> _LISTED ENTRIES_:

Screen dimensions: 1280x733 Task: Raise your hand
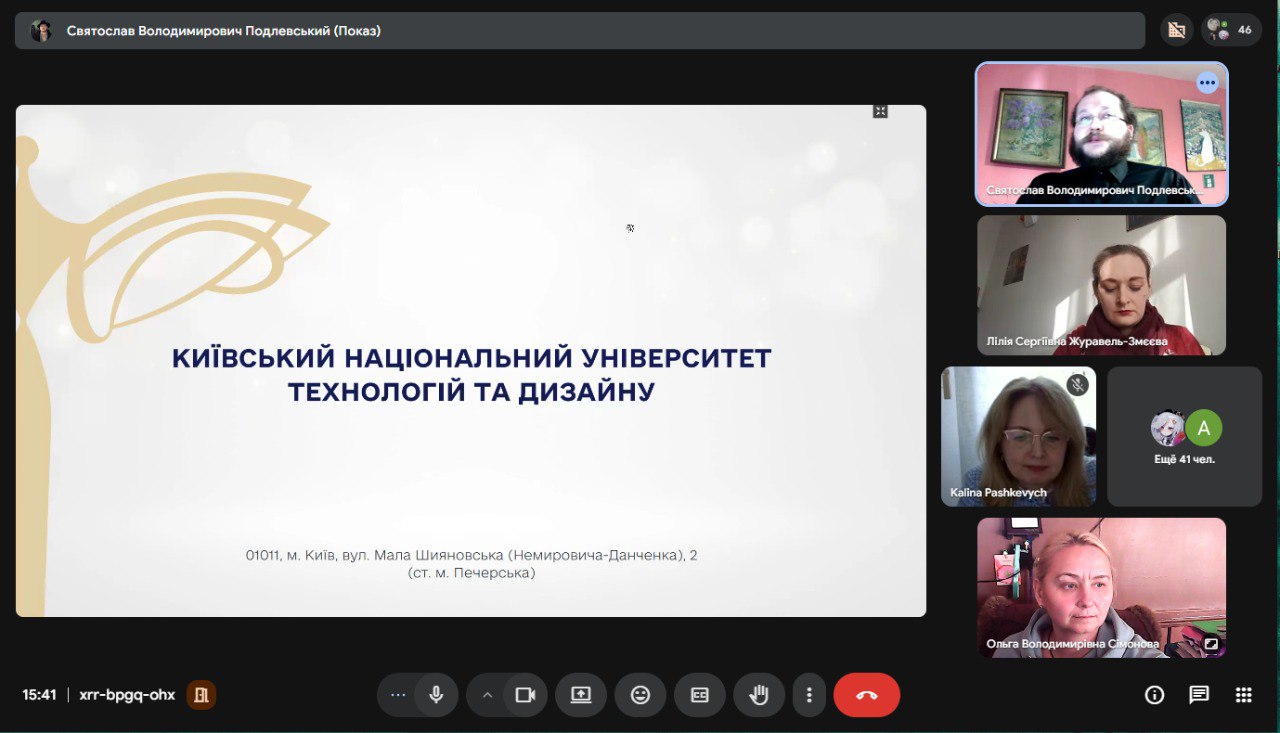coord(758,695)
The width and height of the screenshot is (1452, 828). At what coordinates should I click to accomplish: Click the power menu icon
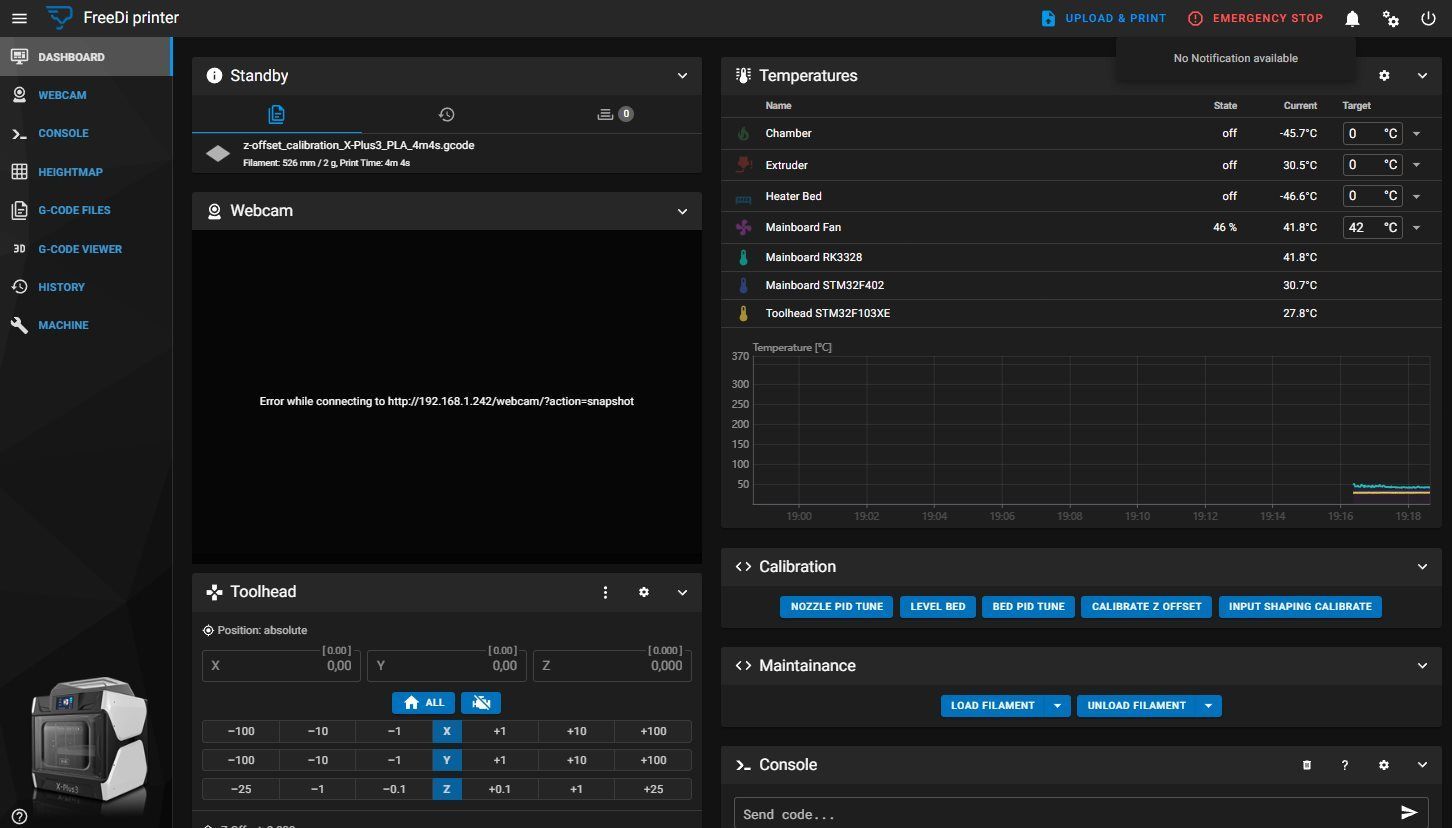coord(1428,18)

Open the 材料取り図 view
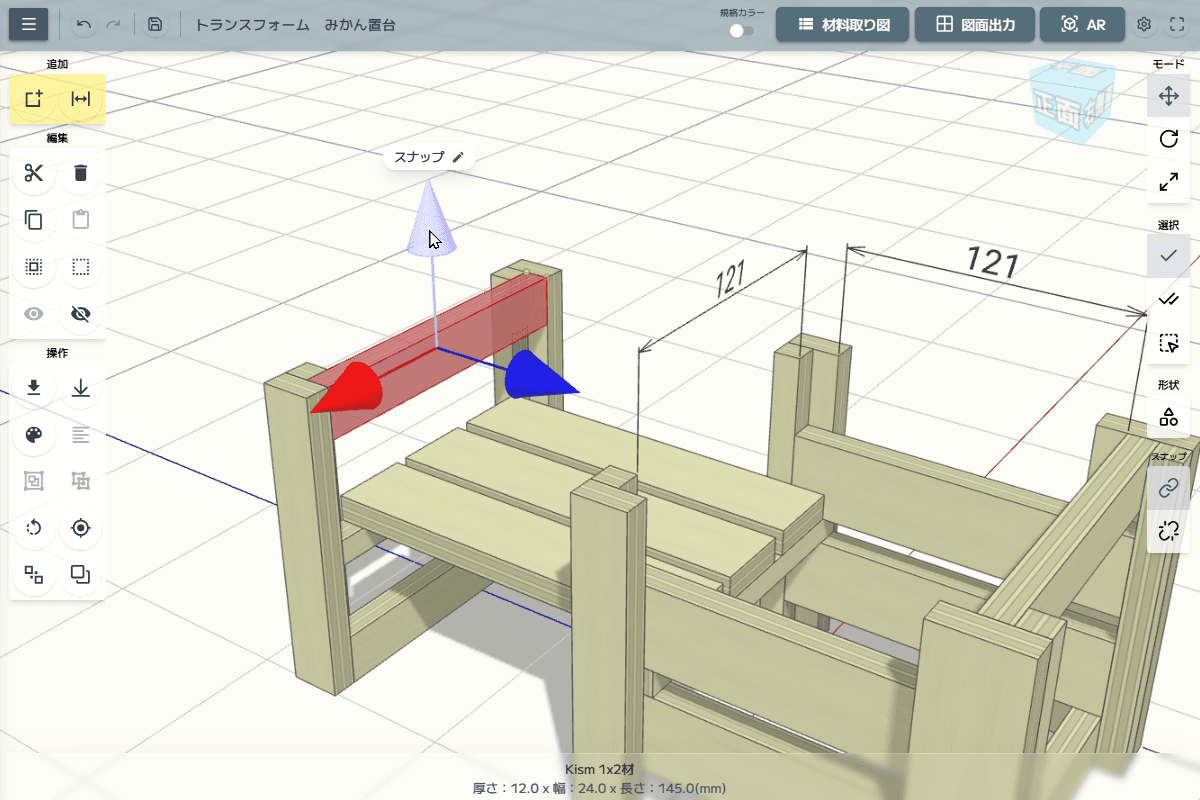[843, 24]
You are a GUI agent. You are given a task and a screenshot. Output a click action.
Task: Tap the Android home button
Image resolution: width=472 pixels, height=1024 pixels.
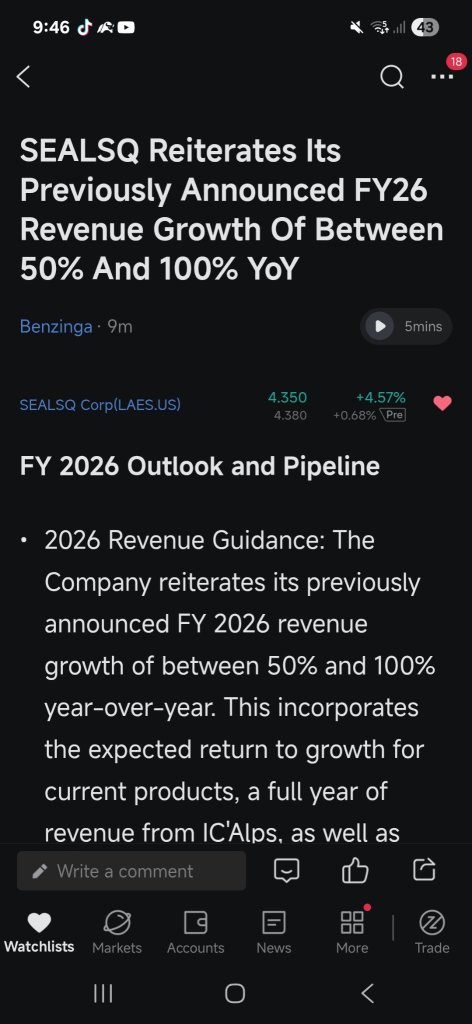[x=235, y=993]
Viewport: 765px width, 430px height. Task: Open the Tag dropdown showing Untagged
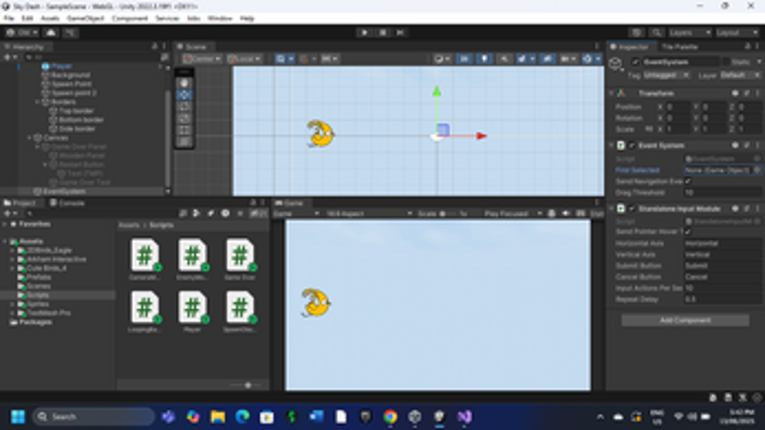coord(666,75)
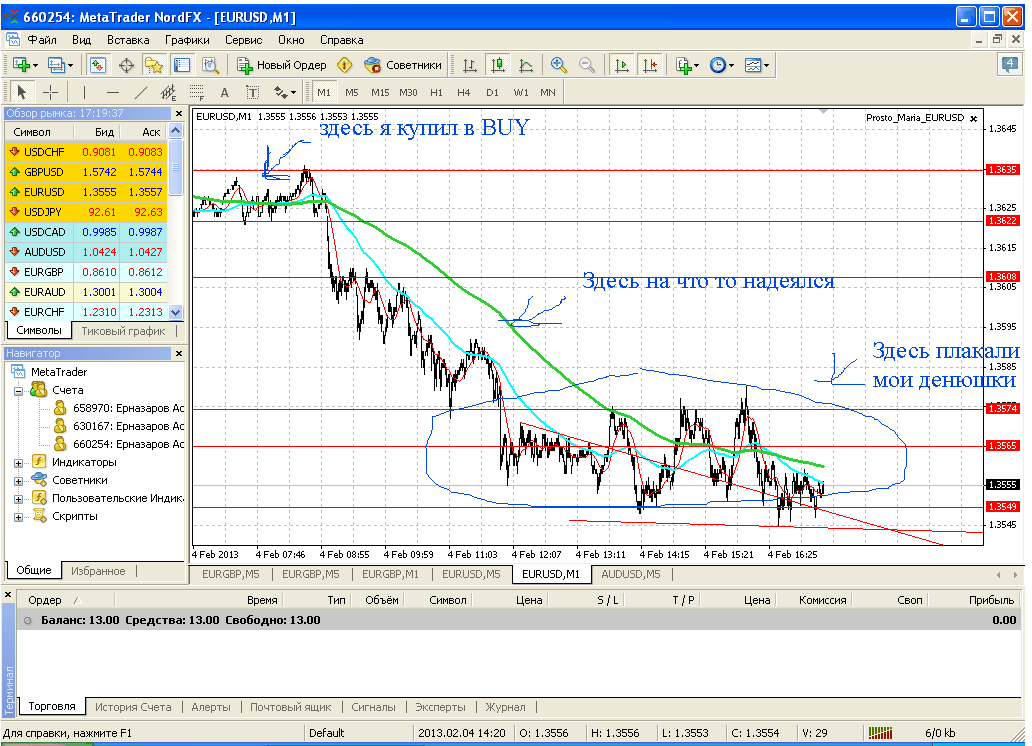
Task: Toggle the Market Watch panel button
Action: click(x=98, y=65)
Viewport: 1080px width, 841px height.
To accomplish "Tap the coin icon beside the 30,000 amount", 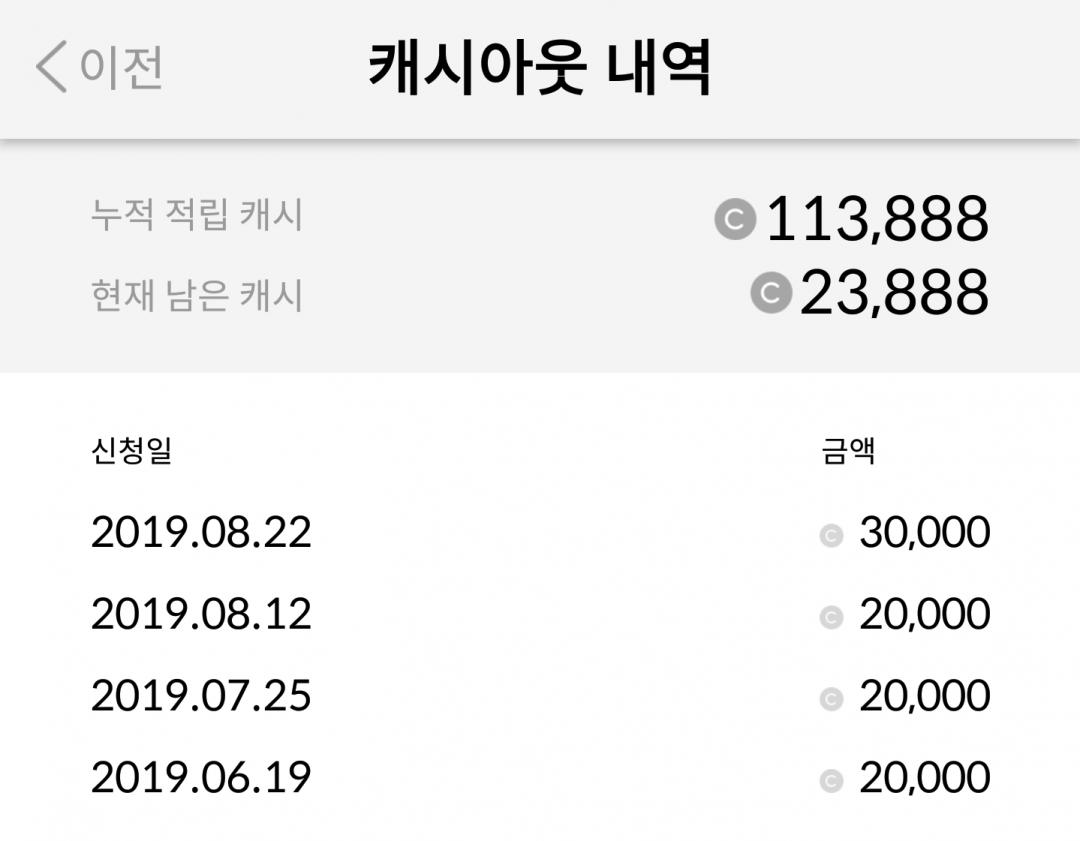I will click(x=831, y=536).
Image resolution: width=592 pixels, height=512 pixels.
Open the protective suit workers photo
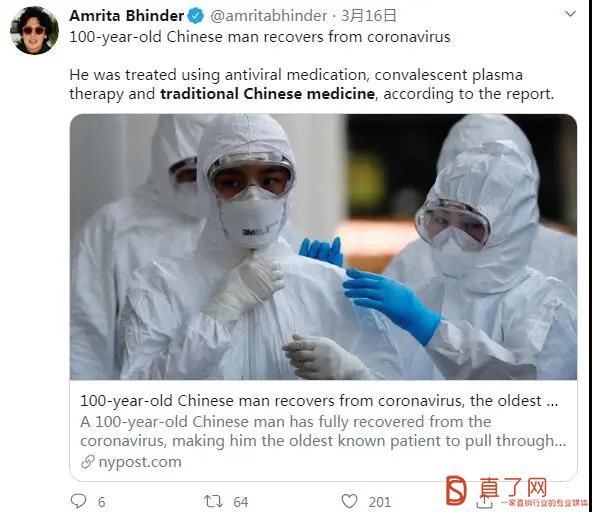click(323, 247)
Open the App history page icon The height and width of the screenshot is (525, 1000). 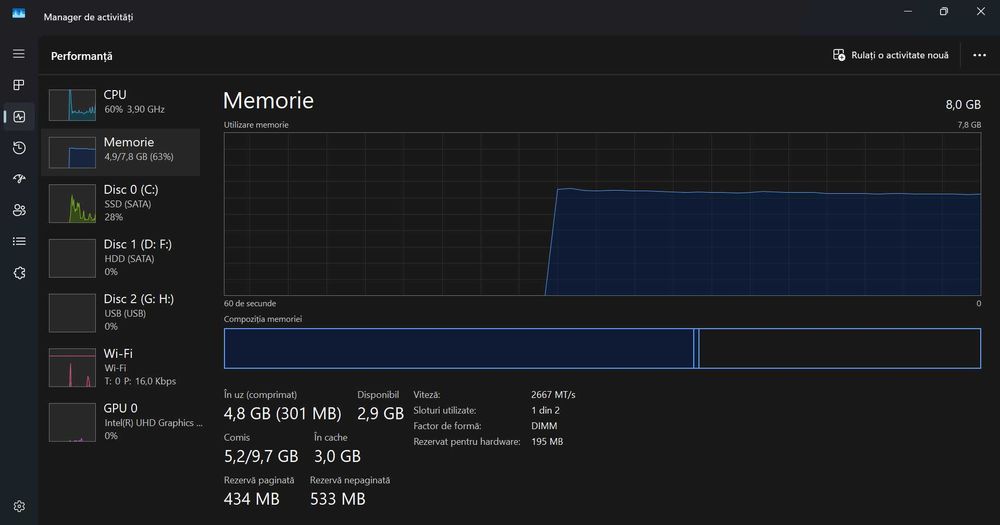19,148
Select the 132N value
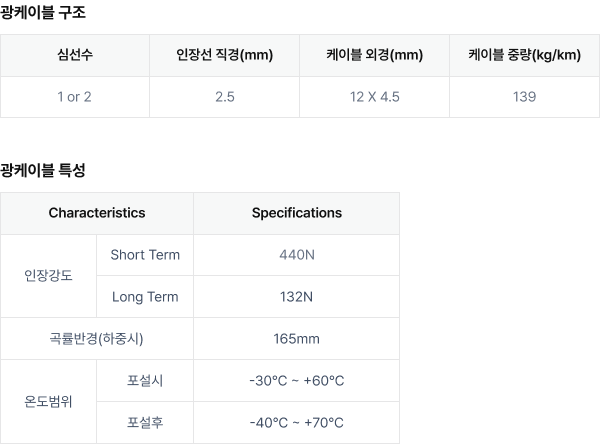Image resolution: width=600 pixels, height=444 pixels. coord(297,297)
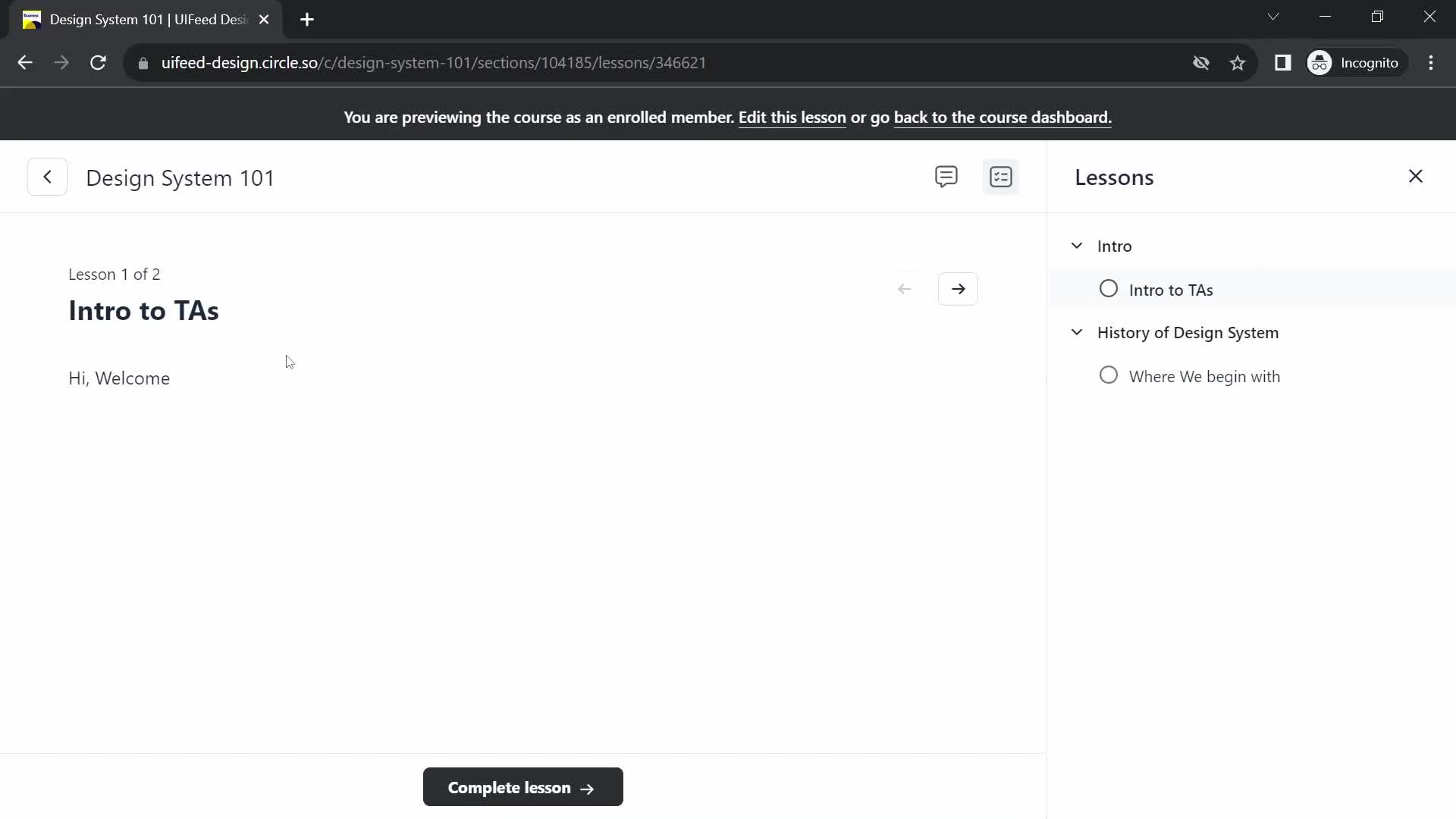The height and width of the screenshot is (819, 1456).
Task: Click the browser reload icon
Action: pyautogui.click(x=98, y=63)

> _PROBLEM REQUIREMENTS_: What is needed is an exact copy of the lines above, from the one holding "The width and" down to the one holding "Task: Tap the Android home button", with those two included and the pictures left out.

> _PROBLEM SOLUTION_:
The width and height of the screenshot is (1452, 828). At what coordinates should I click to accomplish: Click the power menu icon
coord(1428,18)

Open the 材料取り図 view
[843, 24]
You are a GUI agent. You are given a task and a screenshot. Output a click action.
Task: Tap the Android home button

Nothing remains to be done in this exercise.